Quoted passage ->
══════════
Fr. C. Donald Howard, Pastor

Christ the Redeemer
Roman Catholic Church
Phone: (703) 430-0811
Home Back Mass Schedule Parish Staff
Pastor's Message, Week of December 12, 2004

Advent Praise, Poetry, or Prose

Advent, like Christmas, is sometimes like “...visions of sugar plums danced in their heads.” The two seasons present a similar thematic in our culture. There’s something about being nostalgic and almost dreamy about our thoughts, our gift giving, our holiday cards.

Quite possibly the darker the clouds, the more intense our fears, the more news of war and terrorism we hear, we find ourselves seeking more the consolation of nostalgia and the comfort of Christmases past. In one sense, such dreaming is normal in the face of our current human reality.

Advent is like all liturgical seasons: a time of praise, poetry, and prose. The community gathers to praise God in familiar lyrics and rhythms. Part of singing at liturgy and celebrating is always our history: the lyrics, the context of when we first learned them, and the multiple religious experiences which have shaped our lives. The words are familiar, the rhythms consoling, and together they are energizing to our spiritual life.

The praise of God which is the liturgy is the songs and hymns. It is the candles of Advent whether in our homes or in the Assembly. Our thoughts and prayer life are challenged by the varying colors of purples and blues. We are challenged and consoled by the seeming night while we wait for the light of the new morning which is Christ. Such is the primary “language” of Advent.

Praise in Poetry or Prose

The Sunday readings are the challenge between poetry and prose. We are engaged in the lyrical approach of Isaiah. The words of the Prophet are suggestive and invitational of various symbols and possibilities. We move from the exile and suffering of the Jewish people to the sure fidelity of God to his People.

The language is poetic, replete with descriptions of better times to come. We can almost dance through the words as the Lord gathers his People. High mountains and straight highways, succulent meals, overflowing streams easily suggest the overflow of the mercy of the Lord with his People.

We celebrate in these words a new time of the Kingdom. We are called to justice and peace. We hear these passionate words about “justice and peace [kissing]”. We hear of the poor being fed and the lame dancing and the blind seeing. These are the “serious” words of the Kingdom.

The new age of the Kingdom is about justice and peace, not as a pipedream, but as the reality and condition of God entering our human history.

Prose as the Reality

Advent suggests that our conversion is through praise and poetry to the prose of reality described for us as where we live. Advent is quick to move us to conversion and change of heart. If we are to be transformed in grace, we need to embrace a new reality. Isaiah’s metaphors move us to Paul’s Letter to the Romans last weekend about enduring encouragement for one another.

The bridge of poetry to prose in the spiritual life is compassion. “Compassion” in its history is a wonderful word. “Compassion” comes from the Latin “compatior”, which means to suffer with. More freely translated, compassion means to understand and carry another’s burden and suffering. Compassion is to suffer together – thus Paul’s endurance.

How often we’ve heard about Advent’s patient endurance coming to hope? To move fruitfully through Advent and Christmas, a believer needs to negotiate from dreams and lovely metaphors to the reality of compassion. Our hope is born not of escape from reality, but precisely of our fuller entry into our human history and relationships.

Advent and Christmas remind us that God entered definitively into our human history in Christ. Advent hoping is about the Incarnation. Christ’s birth to Mary is the laying aside of his divinity to embrace our humanity. The fact and prose of human life is the grounding of our hope in Christ.

Compassion as Kingdom

In this sense compassion is the prose of the Kingdom. It describes our human predicament and hope. Whether the metaphor is death to life, or darkness to light, or hunger to fullness, the journey and experience is human. The miracle of God-in-history is the divine embrace of the human in Christ.

Advent will soon bring us to Christmas. The Advent Emmanuel, God-with-us, is the call to enter the transformed humanity which Christ’s birth gives. Incarnation embraces our world of war, hunger, injustice. In that very moment, the darkness is transformed into peace, justice, and the full presence of Christ. In patient endurance we move to hope. Embrace the graced moment and be embraced by it.
══════════
Data shown ->
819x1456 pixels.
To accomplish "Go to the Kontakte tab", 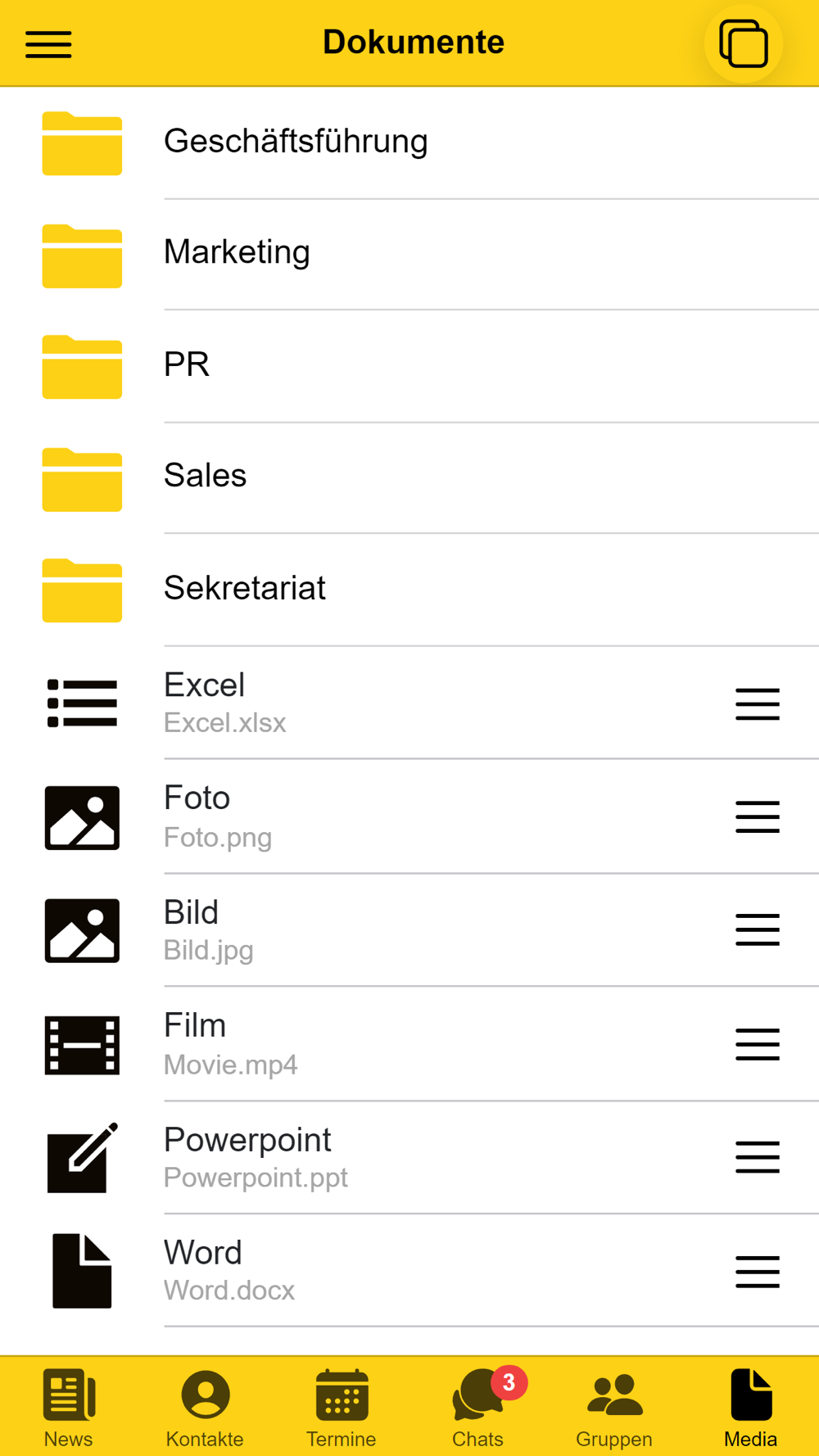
══════════
Using the information ->
(a) Put this sentence from the pastor's message into Spanish: "The bridge of poetry to prose in the spiritual life is compassion."
(b) Repeat everything in the pastor's message from "The Sunday readings" down to "with his People.", word for word.

Responses to the exercise ->
(a) El puente entre la poesía y la prosa en la vida espiritual es la compasión.

(b)
The Sunday readings are the challenge between poetry and prose. We are engaged in the lyrical approach of Isaiah. The words of the Prophet are suggestive and invitational of various symbols and possibilities. We move from the exile and suffering of the Jewish people to the sure fidelity of God to his People.

The language is poetic, replete with descriptions of better times to come. We can almost dance through the words as the Lord gathers his People. High mountains and straight highways, succulent meals, overflowing streams easily suggest the overflow of the mercy of the Lord with his People.